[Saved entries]

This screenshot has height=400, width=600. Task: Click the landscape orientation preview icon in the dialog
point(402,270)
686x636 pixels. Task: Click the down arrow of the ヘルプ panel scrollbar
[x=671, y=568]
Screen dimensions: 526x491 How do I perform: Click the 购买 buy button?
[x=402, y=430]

---

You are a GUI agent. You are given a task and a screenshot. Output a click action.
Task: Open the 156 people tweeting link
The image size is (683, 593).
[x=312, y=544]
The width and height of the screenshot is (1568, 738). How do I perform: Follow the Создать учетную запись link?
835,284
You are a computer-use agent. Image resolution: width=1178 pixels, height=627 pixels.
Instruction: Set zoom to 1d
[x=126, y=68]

==

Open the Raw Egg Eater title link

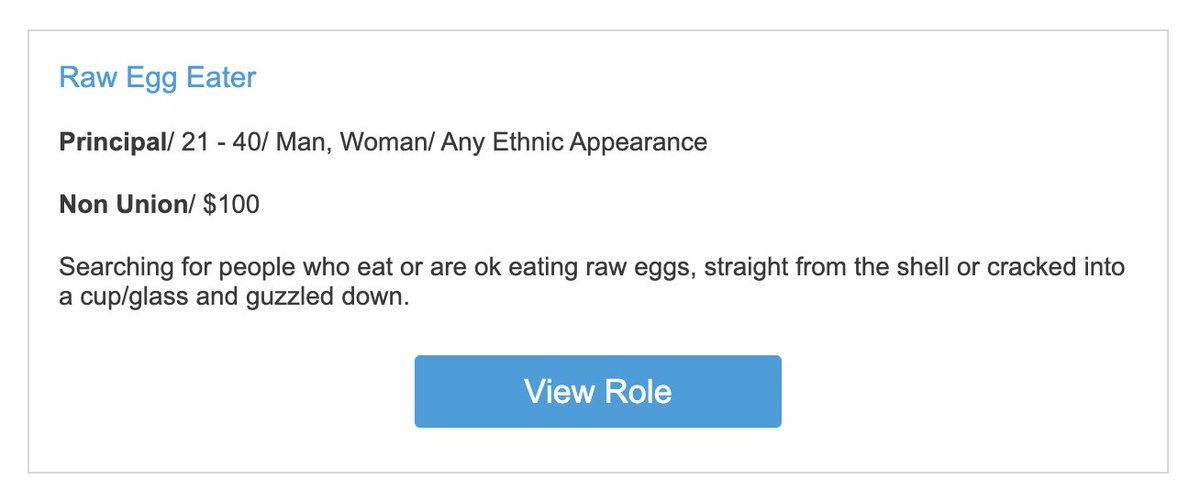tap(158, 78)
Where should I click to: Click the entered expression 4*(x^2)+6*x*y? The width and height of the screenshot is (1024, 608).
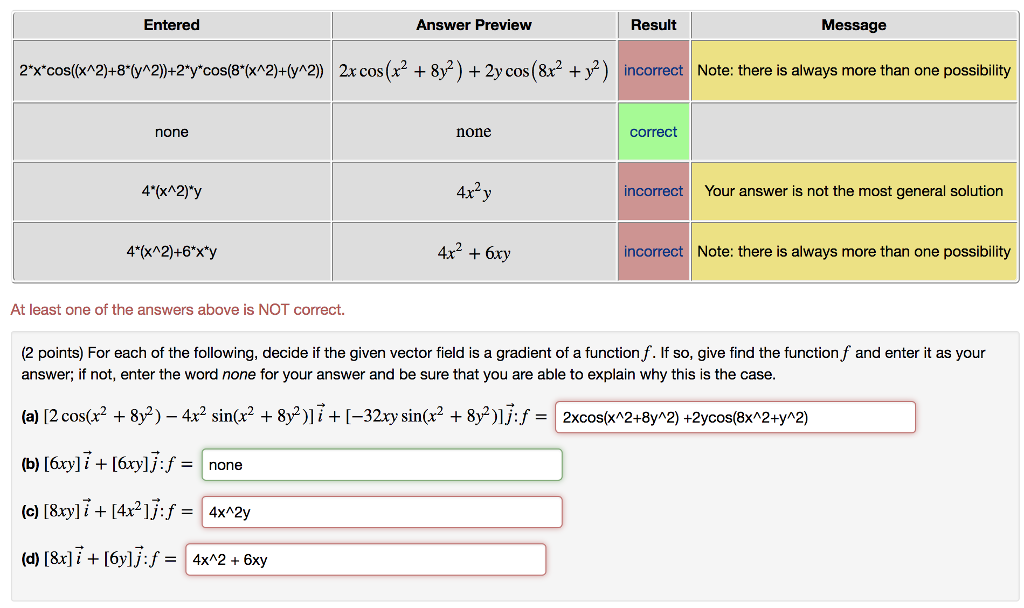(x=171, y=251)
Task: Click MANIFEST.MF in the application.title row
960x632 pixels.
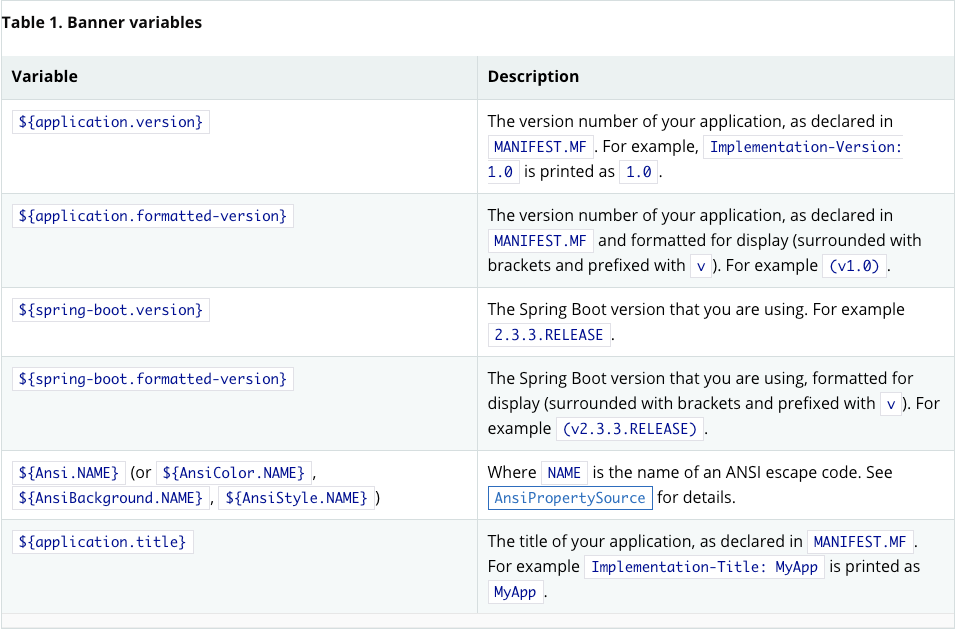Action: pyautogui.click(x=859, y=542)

Try it: Extract every line above containing the word "agent".

Reply to the exercise:
You are a GUI agent. You are given a task and a screenshot. Output a click action.
You are a computer-use agent. Image resolution: width=1178 pixels, height=627 pixels.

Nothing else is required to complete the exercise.